Stated goal 1 => Copy the following lines of the listing exactly. Begin at the line that contains "will [26, 26]." and stop after the line that contains "coord(300,50)".

Source excerpt =>
— START —
Publication: MIS Quarterly
Publication Date: 01-SEP-04
Format: Online
Delivery: Immediate Online Access
Full Article Title: The grim reaper: the curse of e-mail (1).(Editor's Comments)(Editorial)

Article Excerpt
In 1982, I spent a happy and productive sabbatical leave at New York University. While I was there, I had my first encounter with electronic mail. New York University was one of the early nodes on the Internet. Colleagues within the Department of Information Systems had embraced the new technology quickly. Through necessity, I soon became an adept user of e-mail.

A colleague of mine who is an accountant often reminds me of a conversation he had with me when I returned from New York University to the University of Queensland. During our conversation, I explained the nature of e-mail to him. He recalls his scepticism about e-mail and his belief that it was just another technological fad that would be short-lived. Subsequently he became a dean of a large faculty. Like many of us, his life now seems ruled by e-mail. He often speaks publicly about his early comments to me on the likely success of e-mail as an example of how wrong we can be when we try to predict the future.
— END —
Stated goal 2 =>
Answer these questions from the e-mail editorial excerpt:
(a) In what year did the writer spend a sabbatical leave at New York University?
(b) What position did the accountant colleague later hold?
(c) In what format is the article offered?

Extracted information =>
— START —
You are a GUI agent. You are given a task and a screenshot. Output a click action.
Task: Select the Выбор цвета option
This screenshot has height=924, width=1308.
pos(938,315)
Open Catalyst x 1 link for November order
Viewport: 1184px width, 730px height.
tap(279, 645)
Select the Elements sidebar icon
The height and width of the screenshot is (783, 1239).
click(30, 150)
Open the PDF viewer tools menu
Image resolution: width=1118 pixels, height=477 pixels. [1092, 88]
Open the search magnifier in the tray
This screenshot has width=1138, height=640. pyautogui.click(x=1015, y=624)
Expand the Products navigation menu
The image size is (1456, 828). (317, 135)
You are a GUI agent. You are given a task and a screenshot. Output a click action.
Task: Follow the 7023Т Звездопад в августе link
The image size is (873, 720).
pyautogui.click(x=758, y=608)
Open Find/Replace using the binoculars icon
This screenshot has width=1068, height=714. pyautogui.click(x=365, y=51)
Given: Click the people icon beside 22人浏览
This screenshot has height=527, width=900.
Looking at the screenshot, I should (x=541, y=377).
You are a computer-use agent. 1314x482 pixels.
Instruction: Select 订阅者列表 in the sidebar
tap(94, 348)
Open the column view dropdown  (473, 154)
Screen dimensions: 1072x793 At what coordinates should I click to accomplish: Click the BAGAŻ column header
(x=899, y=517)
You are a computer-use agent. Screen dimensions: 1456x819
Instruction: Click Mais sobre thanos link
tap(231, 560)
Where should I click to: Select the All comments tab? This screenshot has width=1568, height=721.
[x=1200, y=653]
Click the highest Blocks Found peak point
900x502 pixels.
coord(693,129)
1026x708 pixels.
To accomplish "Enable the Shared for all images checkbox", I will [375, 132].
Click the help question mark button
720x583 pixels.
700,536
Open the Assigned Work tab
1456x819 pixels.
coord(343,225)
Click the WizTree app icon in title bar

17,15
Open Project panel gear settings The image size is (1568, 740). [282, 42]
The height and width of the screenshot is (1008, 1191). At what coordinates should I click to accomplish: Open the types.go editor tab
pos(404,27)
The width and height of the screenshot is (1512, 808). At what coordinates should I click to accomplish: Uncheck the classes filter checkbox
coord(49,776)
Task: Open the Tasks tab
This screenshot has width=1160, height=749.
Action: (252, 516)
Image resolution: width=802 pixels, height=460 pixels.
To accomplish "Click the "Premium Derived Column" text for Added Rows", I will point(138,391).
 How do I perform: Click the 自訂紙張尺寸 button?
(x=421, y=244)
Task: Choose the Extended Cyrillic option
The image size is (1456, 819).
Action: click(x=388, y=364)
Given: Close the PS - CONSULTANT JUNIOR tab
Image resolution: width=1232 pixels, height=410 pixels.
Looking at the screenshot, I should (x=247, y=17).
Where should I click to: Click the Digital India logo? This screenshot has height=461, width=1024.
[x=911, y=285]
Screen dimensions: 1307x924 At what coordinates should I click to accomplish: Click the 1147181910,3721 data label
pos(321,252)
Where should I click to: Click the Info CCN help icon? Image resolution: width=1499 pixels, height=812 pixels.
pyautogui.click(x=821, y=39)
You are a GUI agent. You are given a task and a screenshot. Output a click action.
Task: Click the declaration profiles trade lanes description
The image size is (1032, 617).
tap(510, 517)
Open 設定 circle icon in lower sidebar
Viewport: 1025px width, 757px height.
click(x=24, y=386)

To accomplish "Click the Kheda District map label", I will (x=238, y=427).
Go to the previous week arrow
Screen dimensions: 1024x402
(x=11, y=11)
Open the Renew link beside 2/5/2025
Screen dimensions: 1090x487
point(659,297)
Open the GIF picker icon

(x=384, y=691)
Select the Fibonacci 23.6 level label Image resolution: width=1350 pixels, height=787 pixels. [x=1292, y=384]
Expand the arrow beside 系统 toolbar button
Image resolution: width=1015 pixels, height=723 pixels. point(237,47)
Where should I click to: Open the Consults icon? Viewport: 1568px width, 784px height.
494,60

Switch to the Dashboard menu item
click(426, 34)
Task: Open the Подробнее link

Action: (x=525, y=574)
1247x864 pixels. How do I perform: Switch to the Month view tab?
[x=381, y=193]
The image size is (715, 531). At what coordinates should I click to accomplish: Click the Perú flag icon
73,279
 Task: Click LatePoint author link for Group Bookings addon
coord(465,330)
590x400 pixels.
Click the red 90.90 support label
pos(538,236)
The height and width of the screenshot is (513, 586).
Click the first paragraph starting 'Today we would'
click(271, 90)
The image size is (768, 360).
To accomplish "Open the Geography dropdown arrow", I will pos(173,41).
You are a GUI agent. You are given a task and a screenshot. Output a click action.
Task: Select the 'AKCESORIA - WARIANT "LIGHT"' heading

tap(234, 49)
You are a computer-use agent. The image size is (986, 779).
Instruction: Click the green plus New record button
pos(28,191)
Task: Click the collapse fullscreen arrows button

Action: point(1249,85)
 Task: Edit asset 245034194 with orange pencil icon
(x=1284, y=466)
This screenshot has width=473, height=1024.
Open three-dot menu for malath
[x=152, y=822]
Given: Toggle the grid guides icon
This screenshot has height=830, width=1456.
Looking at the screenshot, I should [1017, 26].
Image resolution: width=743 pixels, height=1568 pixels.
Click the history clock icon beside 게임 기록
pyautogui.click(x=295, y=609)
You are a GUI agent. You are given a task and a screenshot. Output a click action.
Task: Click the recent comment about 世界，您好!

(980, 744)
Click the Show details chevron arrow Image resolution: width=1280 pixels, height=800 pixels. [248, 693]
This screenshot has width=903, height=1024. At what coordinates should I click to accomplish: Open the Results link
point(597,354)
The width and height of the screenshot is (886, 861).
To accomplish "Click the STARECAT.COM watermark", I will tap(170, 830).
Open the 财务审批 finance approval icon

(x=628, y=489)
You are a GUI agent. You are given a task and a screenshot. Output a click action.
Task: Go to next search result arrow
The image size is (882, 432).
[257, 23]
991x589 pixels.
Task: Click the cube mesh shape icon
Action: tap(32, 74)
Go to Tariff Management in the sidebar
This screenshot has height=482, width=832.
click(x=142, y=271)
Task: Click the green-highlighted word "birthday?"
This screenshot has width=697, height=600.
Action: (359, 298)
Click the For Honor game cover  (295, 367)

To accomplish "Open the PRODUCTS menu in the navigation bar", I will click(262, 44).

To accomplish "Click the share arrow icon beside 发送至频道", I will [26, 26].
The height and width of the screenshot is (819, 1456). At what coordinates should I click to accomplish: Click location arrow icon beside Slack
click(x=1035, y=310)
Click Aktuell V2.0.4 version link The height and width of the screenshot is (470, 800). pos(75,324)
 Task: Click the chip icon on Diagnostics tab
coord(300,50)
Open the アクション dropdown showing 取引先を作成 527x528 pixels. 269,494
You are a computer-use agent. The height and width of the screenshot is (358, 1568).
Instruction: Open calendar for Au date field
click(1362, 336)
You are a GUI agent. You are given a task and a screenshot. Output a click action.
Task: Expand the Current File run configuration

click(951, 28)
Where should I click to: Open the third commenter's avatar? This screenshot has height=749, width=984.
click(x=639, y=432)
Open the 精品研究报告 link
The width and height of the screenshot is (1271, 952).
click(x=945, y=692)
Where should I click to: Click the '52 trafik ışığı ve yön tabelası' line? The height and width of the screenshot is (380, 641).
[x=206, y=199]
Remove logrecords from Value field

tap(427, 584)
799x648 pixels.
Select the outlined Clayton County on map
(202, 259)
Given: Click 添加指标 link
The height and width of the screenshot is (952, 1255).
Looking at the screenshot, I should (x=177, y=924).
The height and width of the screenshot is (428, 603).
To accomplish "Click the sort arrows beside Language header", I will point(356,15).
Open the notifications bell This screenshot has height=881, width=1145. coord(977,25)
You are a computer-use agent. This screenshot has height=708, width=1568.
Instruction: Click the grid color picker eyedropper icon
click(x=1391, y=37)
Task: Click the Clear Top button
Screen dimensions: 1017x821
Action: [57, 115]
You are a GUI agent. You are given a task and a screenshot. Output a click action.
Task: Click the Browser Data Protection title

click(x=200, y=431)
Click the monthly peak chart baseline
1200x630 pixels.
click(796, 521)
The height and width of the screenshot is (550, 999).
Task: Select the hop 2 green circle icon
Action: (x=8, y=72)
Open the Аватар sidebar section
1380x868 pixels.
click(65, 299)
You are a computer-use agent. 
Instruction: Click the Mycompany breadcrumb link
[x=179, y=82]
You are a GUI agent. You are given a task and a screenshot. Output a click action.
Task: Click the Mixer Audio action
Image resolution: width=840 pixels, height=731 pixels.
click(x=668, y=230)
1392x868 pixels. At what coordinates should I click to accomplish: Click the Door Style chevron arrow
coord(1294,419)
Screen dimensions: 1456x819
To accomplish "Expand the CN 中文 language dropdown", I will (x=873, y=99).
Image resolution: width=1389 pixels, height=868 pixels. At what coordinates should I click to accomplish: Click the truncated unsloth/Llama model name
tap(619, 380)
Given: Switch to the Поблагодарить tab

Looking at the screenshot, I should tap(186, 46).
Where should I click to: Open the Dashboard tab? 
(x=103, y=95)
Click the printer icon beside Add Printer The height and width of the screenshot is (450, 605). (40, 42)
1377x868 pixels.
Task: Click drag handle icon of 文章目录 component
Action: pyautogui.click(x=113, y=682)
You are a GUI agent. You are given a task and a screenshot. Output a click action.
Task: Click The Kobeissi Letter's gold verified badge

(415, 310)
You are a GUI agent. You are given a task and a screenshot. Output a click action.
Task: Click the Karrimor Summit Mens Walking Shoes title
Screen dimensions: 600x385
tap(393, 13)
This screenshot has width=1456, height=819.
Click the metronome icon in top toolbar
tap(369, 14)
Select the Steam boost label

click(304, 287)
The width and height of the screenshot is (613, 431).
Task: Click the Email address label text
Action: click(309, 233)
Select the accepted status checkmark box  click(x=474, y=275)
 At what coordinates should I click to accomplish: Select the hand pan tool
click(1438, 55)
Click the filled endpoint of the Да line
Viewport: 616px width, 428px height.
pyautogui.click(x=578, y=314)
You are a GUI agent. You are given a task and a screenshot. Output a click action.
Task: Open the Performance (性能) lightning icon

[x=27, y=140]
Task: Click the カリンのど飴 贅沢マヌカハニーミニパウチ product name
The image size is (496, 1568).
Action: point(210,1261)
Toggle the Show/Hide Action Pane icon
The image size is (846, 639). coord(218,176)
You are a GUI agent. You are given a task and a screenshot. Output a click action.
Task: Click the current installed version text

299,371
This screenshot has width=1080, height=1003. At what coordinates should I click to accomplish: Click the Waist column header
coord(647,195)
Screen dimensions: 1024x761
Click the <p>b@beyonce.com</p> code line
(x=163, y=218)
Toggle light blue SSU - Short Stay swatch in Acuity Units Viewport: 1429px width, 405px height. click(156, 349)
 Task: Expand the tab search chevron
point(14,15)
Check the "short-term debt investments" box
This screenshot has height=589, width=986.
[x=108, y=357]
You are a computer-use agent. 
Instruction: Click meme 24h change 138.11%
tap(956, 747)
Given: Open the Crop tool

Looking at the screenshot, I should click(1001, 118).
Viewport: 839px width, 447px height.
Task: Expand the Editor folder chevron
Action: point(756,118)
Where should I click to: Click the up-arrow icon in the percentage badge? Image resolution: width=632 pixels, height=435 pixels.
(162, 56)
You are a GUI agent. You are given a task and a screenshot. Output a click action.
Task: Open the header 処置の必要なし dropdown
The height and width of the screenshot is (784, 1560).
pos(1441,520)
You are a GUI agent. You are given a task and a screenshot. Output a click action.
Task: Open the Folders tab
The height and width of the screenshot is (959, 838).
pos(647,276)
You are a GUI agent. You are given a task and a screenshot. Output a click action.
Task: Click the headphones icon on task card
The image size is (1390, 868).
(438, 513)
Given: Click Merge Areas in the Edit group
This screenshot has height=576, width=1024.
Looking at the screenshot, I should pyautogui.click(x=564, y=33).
— END —
Full output 1 =>
To accomplish "Click the share arrow icon beside 发送至频道", I will [26, 26].
The height and width of the screenshot is (819, 1456). At what coordinates should I click to accomplish: Click location arrow icon beside Slack
click(x=1035, y=310)
Click Aktuell V2.0.4 version link The height and width of the screenshot is (470, 800). pos(75,324)
 Task: Click the chip icon on Diagnostics tab
coord(300,50)

Full output 2 =>
(a) 1982
(b) Dean of a large faculty
(c) Online